Alexis o il trattato della lotta vana, recensito da Gino

Questo è uno di quei libri che volesti aver letto da secoli, ma che poi per un motivo o per un altro ne rimandi la lettura, stupidamente. “Alexis o il trattato della lotta vana” è l’opera prima di una giovanissima Yourcenar, pubblicato per la prima volta nel ’29, è un romanzo epistolare scritto in prima persona che tratta il tema della sessualità, o meglio della propria identità. Alexis, è un giovane che è stremato dalla continua lotta contro la sua sessualità, ritenuta come una malattia, come qualcosa da nascondere, qualcosa da cui star alla larga, qualcosa che non andava detto, qualcosa di inconfessabile. Il libro, è una sorta di confessione nei confronti della moglie Monique, che dopo lunghi periodi di colpevolezza decide di abbandonare. E’ un racconto davvero intimo, che ci fa entrate nei pensieri di Alexis, nei suoi stati d’animi, nelle colpe, nelle paure, nella voglia d’evadere, cosa che riuscirà a fare in parte attraverso la musica, le note, gli spartiti. Quasi a mettere ordine in mezzo a tutto quel caos interiore.

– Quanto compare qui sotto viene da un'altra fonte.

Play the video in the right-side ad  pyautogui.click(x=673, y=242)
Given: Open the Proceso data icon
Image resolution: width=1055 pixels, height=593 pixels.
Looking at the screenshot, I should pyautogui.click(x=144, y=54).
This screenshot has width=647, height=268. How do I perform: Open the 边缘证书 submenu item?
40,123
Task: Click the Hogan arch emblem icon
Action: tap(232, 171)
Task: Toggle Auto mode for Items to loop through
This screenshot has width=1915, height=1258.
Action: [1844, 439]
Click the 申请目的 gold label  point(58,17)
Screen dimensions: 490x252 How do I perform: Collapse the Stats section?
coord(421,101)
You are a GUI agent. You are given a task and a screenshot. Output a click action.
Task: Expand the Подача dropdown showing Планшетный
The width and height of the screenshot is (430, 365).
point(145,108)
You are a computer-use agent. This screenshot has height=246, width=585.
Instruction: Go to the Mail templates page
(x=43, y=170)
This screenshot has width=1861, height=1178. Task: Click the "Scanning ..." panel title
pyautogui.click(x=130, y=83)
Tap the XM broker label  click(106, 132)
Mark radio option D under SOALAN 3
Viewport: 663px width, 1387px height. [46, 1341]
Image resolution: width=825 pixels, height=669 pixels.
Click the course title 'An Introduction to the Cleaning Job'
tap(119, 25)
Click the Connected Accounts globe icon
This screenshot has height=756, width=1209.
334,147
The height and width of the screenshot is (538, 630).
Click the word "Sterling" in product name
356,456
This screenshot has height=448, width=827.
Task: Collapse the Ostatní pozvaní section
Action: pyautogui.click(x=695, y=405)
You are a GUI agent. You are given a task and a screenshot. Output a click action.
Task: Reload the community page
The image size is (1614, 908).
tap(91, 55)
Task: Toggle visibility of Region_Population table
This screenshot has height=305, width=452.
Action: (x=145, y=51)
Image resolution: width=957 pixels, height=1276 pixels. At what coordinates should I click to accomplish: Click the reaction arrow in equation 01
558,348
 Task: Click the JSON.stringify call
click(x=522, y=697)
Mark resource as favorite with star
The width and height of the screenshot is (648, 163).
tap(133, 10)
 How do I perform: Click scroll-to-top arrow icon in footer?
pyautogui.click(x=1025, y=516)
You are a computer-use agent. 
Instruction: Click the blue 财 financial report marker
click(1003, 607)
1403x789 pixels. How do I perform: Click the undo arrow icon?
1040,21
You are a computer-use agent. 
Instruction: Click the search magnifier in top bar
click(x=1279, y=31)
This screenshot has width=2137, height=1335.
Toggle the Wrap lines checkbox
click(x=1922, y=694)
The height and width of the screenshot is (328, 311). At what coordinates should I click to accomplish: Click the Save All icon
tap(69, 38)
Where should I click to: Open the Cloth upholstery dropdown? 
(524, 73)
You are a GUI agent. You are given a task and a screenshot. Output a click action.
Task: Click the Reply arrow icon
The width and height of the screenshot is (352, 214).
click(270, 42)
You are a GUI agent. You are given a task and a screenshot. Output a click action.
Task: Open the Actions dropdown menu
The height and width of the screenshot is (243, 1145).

Si legge anche di Monique, del suo animo accondiscendente, delle sue pene, del suo soffrire, che non è meno, e forse è più amplificato di quello dello stesso Alexis. La felicità non ha tante spiegazioni, deve bastare a noi stessi. Una lotta quindi che diventa difficile sia per chi l’ha dentro, che per chi la subisce. La lotta più difficile sicuramente è quella contro i propri istinti, le proprie passioni, il proprio essere al mondo; negandosi non si fa altro che far del male a noi, ma anche agli altri. Per fortuna che Alexis capisce che la propria felicità è più importante, del dispiacere degli altri. Così dentro così fuori: anima e corpo si congiungono. “Conoscete gli stagni […] da bambino, ne avevo paura. Capivo già che ogni cosa ha il suo segreto e gli stagni come tutto il resto; che la pace, come il silenzio, è sempre solo una superficie, e che la peggior menzogna è la menzogna della calma”. “Ho notato qualcosa, Monique: si dice che le vecchie case racchiudano sempre dei fantasmi; non ne ho mai visti, eppure ero un bambino pieno di paure. Può darsi che mi fossi già reso conto che i fantasmi sono invisibili, perché ce li portiamo dentro”. “Ma i libri non contengono la vita; ne contengono solo la cenere; è quella, suppongo, che vien chiamata l’esperienza umana”.

Ricordati che questa è l'opinione di un lettore e non rappresenta una recensione ufficiale del libro.